# Exercise goal
Output all of the records exactly as written.

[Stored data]
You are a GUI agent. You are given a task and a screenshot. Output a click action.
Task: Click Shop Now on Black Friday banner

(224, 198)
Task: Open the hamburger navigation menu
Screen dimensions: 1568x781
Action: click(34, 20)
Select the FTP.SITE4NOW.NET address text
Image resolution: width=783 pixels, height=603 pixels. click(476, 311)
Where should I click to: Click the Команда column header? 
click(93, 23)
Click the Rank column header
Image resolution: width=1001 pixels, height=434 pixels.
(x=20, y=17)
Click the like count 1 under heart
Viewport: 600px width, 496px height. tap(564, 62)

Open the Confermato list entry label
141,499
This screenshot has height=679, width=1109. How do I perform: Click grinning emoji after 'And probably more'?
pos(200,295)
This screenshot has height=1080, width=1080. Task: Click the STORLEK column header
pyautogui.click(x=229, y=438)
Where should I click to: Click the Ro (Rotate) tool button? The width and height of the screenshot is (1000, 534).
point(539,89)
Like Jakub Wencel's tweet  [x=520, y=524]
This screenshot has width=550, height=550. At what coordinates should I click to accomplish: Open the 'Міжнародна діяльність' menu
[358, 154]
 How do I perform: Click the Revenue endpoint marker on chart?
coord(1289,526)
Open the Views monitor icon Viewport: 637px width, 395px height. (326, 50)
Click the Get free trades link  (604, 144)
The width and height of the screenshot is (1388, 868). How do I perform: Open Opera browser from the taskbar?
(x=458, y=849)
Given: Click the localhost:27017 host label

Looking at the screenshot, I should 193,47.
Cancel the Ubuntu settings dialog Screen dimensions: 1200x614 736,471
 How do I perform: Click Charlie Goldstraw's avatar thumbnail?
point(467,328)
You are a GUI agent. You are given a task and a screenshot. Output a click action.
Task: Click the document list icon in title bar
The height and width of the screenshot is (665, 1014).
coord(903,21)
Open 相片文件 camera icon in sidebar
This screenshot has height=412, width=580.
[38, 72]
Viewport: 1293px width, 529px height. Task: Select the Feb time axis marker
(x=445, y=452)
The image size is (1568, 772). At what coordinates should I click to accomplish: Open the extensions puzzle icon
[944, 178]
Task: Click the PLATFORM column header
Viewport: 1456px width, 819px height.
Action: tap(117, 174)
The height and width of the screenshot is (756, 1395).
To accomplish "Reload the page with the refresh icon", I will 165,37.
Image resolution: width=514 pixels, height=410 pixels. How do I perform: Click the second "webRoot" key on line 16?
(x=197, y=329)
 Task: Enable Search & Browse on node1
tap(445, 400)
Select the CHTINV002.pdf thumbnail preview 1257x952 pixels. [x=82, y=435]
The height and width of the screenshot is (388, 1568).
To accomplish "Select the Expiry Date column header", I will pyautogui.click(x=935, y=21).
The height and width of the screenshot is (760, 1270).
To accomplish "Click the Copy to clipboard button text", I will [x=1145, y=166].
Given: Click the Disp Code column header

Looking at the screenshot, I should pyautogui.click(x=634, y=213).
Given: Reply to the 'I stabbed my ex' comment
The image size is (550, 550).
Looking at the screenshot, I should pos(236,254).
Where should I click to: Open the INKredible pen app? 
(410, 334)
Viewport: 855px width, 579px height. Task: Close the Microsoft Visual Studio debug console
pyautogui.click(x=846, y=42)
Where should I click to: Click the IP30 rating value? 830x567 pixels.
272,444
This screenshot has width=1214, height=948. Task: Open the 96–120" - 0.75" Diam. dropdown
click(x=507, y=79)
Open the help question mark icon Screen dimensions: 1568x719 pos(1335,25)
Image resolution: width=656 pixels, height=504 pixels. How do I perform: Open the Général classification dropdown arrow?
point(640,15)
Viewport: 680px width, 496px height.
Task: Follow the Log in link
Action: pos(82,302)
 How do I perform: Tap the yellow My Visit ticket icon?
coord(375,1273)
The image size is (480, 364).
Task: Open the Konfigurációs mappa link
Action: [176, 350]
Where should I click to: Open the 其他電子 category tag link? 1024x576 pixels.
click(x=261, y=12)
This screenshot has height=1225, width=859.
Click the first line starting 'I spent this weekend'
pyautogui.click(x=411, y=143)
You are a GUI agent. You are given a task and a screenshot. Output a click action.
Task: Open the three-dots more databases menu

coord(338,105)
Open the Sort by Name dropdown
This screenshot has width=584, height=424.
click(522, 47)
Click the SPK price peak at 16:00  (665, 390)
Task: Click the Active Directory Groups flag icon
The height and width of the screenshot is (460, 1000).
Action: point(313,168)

# Task solution
You are a GUI agent. You are given a task and a screenshot. Output a click action.
Task: Click Shop Now on Black Friday banner

(224, 198)
Task: Open the hamburger navigation menu
Screen dimensions: 1568x781
Action: click(34, 20)
Select the FTP.SITE4NOW.NET address text
Image resolution: width=783 pixels, height=603 pixels. click(476, 311)
Where should I click to: Click the Команда column header? 
click(93, 23)
Click the Rank column header
Image resolution: width=1001 pixels, height=434 pixels.
(x=20, y=17)
Click the like count 1 under heart
Viewport: 600px width, 496px height. tap(564, 62)

Open the Confermato list entry label
141,499
This screenshot has height=679, width=1109. How do I perform: Click grinning emoji after 'And probably more'?
pos(200,295)
This screenshot has height=1080, width=1080. Task: Click the STORLEK column header
pyautogui.click(x=229, y=438)
Where should I click to: Click the Ro (Rotate) tool button? The width and height of the screenshot is (1000, 534).
point(539,89)
Like Jakub Wencel's tweet  [x=520, y=524]
This screenshot has width=550, height=550. At what coordinates should I click to accomplish: Open the 'Міжнародна діяльність' menu
[358, 154]
 How do I perform: Click the Revenue endpoint marker on chart?
coord(1289,526)
Open the Views monitor icon Viewport: 637px width, 395px height. (326, 50)
Click the Get free trades link  (604, 144)
The width and height of the screenshot is (1388, 868). How do I perform: Open Opera browser from the taskbar?
(x=458, y=849)
Given: Click the localhost:27017 host label

Looking at the screenshot, I should 193,47.
Cancel the Ubuntu settings dialog Screen dimensions: 1200x614 736,471
 How do I perform: Click Charlie Goldstraw's avatar thumbnail?
point(467,328)
You are a GUI agent. You are given a task and a screenshot. Output a click action.
Task: Click the document list icon in title bar
The height and width of the screenshot is (665, 1014).
coord(903,21)
Open 相片文件 camera icon in sidebar
This screenshot has height=412, width=580.
[38, 72]
Viewport: 1293px width, 529px height. Task: Select the Feb time axis marker
(x=445, y=452)
The image size is (1568, 772). At what coordinates should I click to accomplish: Open the extensions puzzle icon
[944, 178]
Task: Click the PLATFORM column header
Viewport: 1456px width, 819px height.
Action: tap(117, 174)
The height and width of the screenshot is (756, 1395).
To accomplish "Reload the page with the refresh icon", I will 165,37.
Image resolution: width=514 pixels, height=410 pixels. How do I perform: Click the second "webRoot" key on line 16?
(x=197, y=329)
 Task: Enable Search & Browse on node1
tap(445, 400)
Select the CHTINV002.pdf thumbnail preview 1257x952 pixels. [x=82, y=435]
The height and width of the screenshot is (388, 1568).
To accomplish "Select the Expiry Date column header", I will pyautogui.click(x=935, y=21).
The height and width of the screenshot is (760, 1270).
To accomplish "Click the Copy to clipboard button text", I will [x=1145, y=166].
Given: Click the Disp Code column header

Looking at the screenshot, I should pyautogui.click(x=634, y=213).
Given: Reply to the 'I stabbed my ex' comment
The image size is (550, 550).
Looking at the screenshot, I should pos(236,254).
Where should I click to: Open the INKredible pen app? 
(410, 334)
Viewport: 855px width, 579px height. Task: Close the Microsoft Visual Studio debug console
pyautogui.click(x=846, y=42)
Where should I click to: Click the IP30 rating value? 830x567 pixels.
272,444
This screenshot has width=1214, height=948. Task: Open the 96–120" - 0.75" Diam. dropdown
click(x=507, y=79)
Open the help question mark icon Screen dimensions: 1568x719 pos(1335,25)
Image resolution: width=656 pixels, height=504 pixels. How do I perform: Open the Général classification dropdown arrow?
point(640,15)
Viewport: 680px width, 496px height.
Task: Follow the Log in link
Action: pos(82,302)
 How do I perform: Tap the yellow My Visit ticket icon?
coord(375,1273)
The image size is (480, 364).
Task: Open the Konfigurációs mappa link
Action: [176, 350]
Where should I click to: Open the 其他電子 category tag link? 1024x576 pixels.
click(x=261, y=12)
This screenshot has height=1225, width=859.
Click the first line starting 'I spent this weekend'
pyautogui.click(x=411, y=143)
You are a GUI agent. You are given a task and a screenshot. Output a click action.
Task: Open the three-dots more databases menu

coord(338,105)
Open the Sort by Name dropdown
This screenshot has width=584, height=424.
click(522, 47)
Click the SPK price peak at 16:00  (665, 390)
Task: Click the Active Directory Groups flag icon
The height and width of the screenshot is (460, 1000).
Action: point(313,168)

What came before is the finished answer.